BEGIN

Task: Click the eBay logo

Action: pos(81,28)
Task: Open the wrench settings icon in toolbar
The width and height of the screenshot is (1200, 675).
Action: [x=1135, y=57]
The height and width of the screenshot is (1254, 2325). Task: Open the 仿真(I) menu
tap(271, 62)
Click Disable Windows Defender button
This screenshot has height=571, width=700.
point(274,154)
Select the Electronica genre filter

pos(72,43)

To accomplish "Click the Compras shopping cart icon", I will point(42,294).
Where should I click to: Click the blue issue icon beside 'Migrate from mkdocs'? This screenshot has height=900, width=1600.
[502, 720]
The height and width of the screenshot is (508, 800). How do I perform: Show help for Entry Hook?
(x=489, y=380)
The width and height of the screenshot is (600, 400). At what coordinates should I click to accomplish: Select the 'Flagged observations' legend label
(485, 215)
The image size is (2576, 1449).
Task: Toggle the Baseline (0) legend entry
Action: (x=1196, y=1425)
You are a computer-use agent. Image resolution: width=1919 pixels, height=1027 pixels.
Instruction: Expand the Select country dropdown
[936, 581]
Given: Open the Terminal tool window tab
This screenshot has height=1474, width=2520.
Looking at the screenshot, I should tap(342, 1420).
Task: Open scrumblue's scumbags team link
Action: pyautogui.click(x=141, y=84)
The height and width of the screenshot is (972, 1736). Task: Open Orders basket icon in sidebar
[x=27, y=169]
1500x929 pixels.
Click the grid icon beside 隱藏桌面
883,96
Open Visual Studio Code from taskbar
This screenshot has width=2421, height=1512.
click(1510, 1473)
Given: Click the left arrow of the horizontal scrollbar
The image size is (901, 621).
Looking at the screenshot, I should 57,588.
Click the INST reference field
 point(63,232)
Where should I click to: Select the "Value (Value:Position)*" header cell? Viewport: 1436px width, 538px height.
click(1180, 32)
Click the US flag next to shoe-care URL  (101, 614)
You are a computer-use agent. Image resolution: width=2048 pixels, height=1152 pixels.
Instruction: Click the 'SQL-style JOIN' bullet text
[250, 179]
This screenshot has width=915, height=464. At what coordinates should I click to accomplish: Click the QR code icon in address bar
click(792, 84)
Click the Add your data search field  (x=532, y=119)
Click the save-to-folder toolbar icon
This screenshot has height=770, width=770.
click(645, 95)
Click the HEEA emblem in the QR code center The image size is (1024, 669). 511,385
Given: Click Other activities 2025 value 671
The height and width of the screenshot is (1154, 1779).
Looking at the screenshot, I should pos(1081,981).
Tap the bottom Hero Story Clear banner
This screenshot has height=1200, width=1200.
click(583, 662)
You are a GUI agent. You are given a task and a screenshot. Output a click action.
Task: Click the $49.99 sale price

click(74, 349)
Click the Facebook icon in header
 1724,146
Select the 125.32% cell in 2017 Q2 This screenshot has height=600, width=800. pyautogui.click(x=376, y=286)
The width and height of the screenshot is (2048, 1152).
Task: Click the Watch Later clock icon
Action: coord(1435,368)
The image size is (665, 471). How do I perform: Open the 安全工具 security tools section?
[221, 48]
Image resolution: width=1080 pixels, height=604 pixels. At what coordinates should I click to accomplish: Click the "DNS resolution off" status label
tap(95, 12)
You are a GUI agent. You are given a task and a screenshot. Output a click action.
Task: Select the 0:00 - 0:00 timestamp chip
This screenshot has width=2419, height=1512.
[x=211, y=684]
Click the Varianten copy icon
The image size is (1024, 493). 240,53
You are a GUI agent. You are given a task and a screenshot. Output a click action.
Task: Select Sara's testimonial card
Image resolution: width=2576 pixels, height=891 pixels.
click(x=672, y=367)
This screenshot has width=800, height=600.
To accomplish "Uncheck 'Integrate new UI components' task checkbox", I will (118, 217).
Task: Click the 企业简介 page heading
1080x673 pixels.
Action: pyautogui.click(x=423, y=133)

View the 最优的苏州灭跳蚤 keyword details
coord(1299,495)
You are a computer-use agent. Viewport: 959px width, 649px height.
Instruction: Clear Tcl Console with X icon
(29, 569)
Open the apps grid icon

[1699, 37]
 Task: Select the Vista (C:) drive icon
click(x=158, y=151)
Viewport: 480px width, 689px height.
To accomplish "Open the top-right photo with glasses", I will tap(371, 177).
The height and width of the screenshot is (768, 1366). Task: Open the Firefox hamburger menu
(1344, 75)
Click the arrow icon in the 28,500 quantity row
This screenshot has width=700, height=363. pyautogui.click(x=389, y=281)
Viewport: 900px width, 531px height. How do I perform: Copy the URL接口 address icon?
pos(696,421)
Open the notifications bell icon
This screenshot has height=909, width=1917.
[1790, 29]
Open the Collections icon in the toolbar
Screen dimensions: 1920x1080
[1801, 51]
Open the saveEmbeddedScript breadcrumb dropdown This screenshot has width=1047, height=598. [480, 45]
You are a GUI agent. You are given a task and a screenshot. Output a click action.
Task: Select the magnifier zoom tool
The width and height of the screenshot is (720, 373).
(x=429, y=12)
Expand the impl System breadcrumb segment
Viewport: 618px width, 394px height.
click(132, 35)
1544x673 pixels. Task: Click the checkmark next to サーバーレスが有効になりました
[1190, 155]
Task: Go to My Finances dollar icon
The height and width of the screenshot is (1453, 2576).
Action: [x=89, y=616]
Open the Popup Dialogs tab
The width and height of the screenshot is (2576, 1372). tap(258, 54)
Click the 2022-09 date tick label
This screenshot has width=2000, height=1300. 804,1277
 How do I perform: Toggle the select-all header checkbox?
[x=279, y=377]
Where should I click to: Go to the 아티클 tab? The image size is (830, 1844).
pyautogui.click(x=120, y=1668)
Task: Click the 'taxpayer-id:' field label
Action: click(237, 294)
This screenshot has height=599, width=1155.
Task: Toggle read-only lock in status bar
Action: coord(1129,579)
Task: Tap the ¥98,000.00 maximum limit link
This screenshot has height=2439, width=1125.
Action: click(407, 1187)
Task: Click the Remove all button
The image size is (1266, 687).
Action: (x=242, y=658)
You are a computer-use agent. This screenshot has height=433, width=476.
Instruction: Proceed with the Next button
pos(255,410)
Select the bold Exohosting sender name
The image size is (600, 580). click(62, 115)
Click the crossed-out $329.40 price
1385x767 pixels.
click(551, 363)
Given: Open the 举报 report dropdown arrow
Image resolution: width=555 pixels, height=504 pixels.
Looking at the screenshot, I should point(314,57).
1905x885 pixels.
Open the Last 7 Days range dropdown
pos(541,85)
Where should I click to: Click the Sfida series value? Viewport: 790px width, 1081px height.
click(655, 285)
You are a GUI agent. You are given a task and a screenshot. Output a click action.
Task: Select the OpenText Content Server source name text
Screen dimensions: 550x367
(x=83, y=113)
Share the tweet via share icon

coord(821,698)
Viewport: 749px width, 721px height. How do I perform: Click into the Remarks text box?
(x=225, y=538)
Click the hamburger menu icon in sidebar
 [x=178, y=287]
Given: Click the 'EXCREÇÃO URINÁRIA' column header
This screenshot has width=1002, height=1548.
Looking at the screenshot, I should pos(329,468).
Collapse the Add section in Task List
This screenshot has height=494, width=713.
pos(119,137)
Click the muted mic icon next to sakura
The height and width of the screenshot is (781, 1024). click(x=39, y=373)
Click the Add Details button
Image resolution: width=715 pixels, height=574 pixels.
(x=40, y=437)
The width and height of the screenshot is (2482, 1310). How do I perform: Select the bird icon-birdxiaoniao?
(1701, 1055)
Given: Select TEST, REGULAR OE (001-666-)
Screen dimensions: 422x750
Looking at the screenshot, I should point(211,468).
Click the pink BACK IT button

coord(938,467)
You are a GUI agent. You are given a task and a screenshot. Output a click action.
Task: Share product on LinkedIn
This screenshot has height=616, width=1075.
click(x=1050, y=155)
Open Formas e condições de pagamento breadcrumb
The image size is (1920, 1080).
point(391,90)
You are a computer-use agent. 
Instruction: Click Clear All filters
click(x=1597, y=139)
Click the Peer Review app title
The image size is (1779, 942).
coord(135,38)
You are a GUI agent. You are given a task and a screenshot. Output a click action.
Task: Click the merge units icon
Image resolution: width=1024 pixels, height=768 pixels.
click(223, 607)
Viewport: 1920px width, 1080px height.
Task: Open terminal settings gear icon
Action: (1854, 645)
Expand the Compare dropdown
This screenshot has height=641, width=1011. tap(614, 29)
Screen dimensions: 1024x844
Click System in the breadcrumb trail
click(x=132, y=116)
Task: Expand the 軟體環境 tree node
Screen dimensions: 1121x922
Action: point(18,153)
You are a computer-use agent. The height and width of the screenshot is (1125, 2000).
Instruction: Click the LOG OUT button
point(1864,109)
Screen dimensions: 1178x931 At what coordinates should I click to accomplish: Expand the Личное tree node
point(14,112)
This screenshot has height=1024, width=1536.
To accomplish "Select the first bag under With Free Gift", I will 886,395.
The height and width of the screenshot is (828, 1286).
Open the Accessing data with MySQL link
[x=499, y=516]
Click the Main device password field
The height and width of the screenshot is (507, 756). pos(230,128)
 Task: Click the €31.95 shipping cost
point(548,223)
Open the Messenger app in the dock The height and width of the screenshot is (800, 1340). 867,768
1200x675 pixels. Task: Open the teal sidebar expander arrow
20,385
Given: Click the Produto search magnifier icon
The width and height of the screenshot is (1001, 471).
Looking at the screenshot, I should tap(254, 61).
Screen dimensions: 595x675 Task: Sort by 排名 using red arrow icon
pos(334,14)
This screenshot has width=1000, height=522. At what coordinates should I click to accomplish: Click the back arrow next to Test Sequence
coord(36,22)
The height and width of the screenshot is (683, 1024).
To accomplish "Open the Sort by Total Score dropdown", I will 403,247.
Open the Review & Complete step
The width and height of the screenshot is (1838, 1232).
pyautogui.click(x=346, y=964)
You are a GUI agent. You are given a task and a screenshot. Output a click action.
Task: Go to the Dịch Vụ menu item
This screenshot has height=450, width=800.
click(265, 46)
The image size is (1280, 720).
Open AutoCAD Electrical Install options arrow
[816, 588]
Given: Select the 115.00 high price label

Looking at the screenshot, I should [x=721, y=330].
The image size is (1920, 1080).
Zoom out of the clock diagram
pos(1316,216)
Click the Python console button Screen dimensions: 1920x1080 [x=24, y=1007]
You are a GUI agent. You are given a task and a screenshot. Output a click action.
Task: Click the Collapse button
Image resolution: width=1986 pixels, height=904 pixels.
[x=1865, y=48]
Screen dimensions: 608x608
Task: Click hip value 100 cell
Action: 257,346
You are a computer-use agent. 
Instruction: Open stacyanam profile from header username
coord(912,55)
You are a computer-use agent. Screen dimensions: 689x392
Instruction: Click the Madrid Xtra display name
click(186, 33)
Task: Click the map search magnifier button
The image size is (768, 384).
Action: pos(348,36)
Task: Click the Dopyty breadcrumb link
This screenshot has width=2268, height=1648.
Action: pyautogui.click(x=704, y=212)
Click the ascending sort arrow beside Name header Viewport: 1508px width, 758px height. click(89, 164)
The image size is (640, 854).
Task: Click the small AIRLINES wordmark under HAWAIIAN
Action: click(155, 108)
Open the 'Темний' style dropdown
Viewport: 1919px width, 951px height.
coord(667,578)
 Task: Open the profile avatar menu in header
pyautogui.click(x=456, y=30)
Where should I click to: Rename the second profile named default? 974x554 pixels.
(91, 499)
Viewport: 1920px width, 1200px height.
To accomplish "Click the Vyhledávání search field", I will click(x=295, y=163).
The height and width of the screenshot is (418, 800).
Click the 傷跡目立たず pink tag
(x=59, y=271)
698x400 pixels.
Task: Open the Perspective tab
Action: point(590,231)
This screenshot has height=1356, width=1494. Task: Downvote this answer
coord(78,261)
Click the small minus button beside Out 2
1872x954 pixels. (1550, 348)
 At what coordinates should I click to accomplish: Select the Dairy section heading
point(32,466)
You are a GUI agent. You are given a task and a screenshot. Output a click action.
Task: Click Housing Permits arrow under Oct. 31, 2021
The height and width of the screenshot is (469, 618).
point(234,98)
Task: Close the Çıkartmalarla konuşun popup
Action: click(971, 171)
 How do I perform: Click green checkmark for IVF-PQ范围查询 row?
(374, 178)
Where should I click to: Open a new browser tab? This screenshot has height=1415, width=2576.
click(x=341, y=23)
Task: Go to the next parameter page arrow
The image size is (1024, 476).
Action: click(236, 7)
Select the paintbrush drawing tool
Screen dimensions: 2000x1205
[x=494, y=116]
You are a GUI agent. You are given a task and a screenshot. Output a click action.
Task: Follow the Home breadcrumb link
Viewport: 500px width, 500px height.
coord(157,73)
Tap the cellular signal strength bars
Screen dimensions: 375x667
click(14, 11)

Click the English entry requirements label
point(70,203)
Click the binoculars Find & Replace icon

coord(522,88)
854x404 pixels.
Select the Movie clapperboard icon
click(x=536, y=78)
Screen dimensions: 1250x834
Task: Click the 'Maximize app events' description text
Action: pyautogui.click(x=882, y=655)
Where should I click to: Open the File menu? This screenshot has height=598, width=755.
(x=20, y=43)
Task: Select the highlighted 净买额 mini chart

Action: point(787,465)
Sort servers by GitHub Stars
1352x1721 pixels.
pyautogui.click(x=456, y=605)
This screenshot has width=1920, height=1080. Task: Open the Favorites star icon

END

Reproduce the records verbatim, starting at the line that contains "Open the 'Темний' style dropdown" and ending at the line that contains "point(70,203)".

[FULL ANSWER]
Open the 'Темний' style dropdown
Viewport: 1919px width, 951px height.
coord(667,578)
 Task: Open the profile avatar menu in header
pyautogui.click(x=456, y=30)
Where should I click to: Rename the second profile named default? 974x554 pixels.
(91, 499)
Viewport: 1920px width, 1200px height.
To accomplish "Click the Vyhledávání search field", I will click(x=295, y=163).
The height and width of the screenshot is (418, 800).
Click the 傷跡目立たず pink tag
(x=59, y=271)
698x400 pixels.
Task: Open the Perspective tab
Action: point(590,231)
This screenshot has height=1356, width=1494. Task: Downvote this answer
coord(78,261)
Click the small minus button beside Out 2
1872x954 pixels. (1550, 348)
 At what coordinates should I click to accomplish: Select the Dairy section heading
point(32,466)
You are a GUI agent. You are given a task and a screenshot. Output a click action.
Task: Click Housing Permits arrow under Oct. 31, 2021
The height and width of the screenshot is (469, 618).
point(234,98)
Task: Close the Çıkartmalarla konuşun popup
Action: click(971, 171)
 How do I perform: Click green checkmark for IVF-PQ范围查询 row?
(374, 178)
Where should I click to: Open a new browser tab? This screenshot has height=1415, width=2576.
click(x=341, y=23)
Task: Go to the next parameter page arrow
The image size is (1024, 476).
Action: click(236, 7)
Select the paintbrush drawing tool
Screen dimensions: 2000x1205
[x=494, y=116]
You are a GUI agent. You are given a task and a screenshot. Output a click action.
Task: Follow the Home breadcrumb link
Viewport: 500px width, 500px height.
coord(157,73)
Tap the cellular signal strength bars
Screen dimensions: 375x667
click(14, 11)

Click the English entry requirements label
point(70,203)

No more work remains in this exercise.